■ **Exercise requirements**
Your task is to tally the lines of the listing containing the word "text" and report the figure alone.

====== Dataset entries ======

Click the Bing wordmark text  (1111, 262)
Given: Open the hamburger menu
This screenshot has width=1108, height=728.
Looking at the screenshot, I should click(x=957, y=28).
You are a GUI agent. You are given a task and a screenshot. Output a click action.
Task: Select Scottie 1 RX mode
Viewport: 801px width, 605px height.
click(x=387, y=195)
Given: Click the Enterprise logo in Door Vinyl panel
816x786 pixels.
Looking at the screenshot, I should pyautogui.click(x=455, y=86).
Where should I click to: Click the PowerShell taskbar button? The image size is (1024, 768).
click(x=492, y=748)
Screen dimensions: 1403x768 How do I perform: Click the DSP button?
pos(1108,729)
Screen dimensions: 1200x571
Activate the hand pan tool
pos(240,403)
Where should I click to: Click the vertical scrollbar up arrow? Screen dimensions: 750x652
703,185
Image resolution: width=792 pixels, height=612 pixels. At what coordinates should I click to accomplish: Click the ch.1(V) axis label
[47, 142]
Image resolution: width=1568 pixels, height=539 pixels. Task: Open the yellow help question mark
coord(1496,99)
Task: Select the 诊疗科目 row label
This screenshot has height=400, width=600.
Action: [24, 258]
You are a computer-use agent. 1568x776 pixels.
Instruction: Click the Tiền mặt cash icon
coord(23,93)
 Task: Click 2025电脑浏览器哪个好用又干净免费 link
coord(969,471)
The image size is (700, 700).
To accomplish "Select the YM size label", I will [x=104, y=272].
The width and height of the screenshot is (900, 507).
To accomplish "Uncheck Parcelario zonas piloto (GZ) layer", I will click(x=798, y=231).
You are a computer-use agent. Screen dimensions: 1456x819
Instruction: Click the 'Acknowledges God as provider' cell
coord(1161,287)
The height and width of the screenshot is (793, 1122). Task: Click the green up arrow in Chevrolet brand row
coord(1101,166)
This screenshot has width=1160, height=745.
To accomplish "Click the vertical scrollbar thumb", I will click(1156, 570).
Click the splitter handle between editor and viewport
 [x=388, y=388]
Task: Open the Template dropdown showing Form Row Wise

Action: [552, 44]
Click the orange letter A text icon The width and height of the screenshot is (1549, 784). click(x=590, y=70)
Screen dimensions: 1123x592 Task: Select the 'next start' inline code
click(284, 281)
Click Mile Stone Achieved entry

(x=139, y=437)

======

■ **Your response**
2